- [PROBLEM DETAILS]
Among the lines below, which ones contain the word "computer"? Copy every such line.

- [RECORDS SUPPLIED]

- - -

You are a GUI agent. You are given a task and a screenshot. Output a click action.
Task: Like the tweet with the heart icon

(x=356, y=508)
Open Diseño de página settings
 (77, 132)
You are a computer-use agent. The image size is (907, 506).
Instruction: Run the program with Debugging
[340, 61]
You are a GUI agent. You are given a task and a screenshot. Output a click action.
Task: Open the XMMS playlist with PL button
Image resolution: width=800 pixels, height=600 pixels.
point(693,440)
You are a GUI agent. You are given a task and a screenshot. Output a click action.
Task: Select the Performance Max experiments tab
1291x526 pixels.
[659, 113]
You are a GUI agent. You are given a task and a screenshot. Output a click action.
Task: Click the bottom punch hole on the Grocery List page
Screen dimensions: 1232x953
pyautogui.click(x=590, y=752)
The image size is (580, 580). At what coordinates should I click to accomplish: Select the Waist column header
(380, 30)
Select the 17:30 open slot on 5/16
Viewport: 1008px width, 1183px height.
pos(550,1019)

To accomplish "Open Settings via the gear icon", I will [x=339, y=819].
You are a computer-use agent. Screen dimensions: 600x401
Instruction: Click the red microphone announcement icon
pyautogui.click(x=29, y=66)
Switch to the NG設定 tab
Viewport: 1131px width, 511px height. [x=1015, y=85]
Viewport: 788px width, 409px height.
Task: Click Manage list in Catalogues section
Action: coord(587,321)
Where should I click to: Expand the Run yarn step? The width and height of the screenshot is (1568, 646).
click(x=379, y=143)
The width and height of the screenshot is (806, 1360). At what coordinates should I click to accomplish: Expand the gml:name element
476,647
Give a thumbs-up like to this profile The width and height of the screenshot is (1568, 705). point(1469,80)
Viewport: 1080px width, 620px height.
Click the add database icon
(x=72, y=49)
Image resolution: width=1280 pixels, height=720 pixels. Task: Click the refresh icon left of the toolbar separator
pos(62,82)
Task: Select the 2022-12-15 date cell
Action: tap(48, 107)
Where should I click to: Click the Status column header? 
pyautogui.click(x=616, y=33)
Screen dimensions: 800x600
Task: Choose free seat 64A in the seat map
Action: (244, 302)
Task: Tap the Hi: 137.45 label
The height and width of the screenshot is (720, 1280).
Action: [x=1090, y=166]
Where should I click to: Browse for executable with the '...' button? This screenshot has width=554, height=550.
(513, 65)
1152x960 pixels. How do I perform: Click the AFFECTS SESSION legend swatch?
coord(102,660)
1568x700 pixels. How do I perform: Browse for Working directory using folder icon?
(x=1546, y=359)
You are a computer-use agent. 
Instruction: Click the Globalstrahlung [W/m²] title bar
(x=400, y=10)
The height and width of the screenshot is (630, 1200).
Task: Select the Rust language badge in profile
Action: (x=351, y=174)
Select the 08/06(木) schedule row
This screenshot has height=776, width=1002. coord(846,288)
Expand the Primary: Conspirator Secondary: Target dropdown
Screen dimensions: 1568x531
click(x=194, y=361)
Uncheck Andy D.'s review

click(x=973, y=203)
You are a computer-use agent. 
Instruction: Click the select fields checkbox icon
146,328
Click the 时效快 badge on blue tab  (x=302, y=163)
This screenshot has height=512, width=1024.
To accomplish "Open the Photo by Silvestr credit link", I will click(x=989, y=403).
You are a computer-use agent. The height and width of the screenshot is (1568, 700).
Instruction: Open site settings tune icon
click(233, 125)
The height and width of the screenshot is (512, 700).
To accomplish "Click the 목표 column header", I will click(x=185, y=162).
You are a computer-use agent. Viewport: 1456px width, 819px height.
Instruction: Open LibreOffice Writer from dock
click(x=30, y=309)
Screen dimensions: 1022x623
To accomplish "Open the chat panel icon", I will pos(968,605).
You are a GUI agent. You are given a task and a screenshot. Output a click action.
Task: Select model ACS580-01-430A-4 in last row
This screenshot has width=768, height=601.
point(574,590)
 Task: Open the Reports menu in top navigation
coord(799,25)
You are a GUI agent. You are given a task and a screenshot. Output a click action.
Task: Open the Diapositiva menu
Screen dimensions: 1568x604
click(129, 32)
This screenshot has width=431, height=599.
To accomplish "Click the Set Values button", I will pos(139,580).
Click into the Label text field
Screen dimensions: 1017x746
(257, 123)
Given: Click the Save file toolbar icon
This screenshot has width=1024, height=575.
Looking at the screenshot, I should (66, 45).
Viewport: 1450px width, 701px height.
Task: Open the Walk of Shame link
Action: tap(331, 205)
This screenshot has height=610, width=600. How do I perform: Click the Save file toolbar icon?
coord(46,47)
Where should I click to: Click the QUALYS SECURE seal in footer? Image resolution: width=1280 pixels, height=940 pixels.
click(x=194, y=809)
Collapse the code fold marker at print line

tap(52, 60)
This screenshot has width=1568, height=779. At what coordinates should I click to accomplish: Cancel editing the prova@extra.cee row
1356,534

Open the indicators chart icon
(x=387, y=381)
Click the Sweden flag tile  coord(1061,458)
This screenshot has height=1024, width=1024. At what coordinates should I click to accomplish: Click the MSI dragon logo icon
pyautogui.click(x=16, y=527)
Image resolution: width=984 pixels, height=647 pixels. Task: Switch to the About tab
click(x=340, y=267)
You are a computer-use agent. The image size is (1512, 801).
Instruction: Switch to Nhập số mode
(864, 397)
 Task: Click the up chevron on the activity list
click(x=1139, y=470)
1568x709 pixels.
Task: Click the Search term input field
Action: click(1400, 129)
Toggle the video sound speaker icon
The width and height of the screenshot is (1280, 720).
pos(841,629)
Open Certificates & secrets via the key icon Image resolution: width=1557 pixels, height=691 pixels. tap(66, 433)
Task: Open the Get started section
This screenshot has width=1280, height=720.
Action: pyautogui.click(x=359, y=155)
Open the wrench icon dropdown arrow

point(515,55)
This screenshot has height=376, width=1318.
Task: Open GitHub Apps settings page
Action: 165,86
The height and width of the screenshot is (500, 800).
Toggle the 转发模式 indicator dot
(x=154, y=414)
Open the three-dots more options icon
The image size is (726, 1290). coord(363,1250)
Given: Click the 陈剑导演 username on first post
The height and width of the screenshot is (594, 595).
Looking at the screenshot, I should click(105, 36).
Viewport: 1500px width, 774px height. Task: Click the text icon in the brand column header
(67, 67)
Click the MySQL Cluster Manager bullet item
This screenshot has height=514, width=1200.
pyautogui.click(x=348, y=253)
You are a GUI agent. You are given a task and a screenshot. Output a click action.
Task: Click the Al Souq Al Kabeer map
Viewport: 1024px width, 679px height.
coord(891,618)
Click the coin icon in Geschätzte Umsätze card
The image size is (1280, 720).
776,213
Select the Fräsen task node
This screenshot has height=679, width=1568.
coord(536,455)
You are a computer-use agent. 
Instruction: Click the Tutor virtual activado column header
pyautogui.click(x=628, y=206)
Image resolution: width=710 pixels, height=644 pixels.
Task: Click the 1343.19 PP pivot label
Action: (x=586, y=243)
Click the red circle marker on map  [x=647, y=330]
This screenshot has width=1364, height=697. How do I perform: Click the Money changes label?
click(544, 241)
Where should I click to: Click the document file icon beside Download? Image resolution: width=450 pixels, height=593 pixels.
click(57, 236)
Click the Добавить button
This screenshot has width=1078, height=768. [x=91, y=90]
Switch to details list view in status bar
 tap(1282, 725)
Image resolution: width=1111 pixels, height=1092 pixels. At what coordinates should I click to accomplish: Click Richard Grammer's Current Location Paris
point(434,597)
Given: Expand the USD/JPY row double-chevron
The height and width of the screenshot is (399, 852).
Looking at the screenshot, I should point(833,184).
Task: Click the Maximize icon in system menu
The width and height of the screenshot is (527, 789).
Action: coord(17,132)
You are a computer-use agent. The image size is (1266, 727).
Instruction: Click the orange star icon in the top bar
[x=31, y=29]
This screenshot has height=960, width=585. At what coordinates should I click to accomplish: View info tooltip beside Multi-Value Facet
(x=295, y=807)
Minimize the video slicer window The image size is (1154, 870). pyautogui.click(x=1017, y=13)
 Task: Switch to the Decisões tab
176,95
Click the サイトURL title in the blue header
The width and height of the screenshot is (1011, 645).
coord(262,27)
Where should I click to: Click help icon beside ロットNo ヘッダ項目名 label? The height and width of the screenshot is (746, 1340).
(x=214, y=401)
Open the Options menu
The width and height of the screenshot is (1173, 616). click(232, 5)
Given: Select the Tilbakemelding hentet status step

- - -

- [RESPONSE]
You are a computer-use agent. The image size is (907, 506).
You are a computer-use agent. Screen dimensions: 600x401
You are a computer-use agent. 
You are a computer-use agent. 
You are a computer-use agent. The height and width of the screenshot is (1568, 700).
You are a computer-use agent. Viewport: 1456px width, 819px height.
You are a computer-use agent. The image size is (1512, 801).
You are a computer-use agent. 
You are a computer-use agent. The image size is (1266, 727).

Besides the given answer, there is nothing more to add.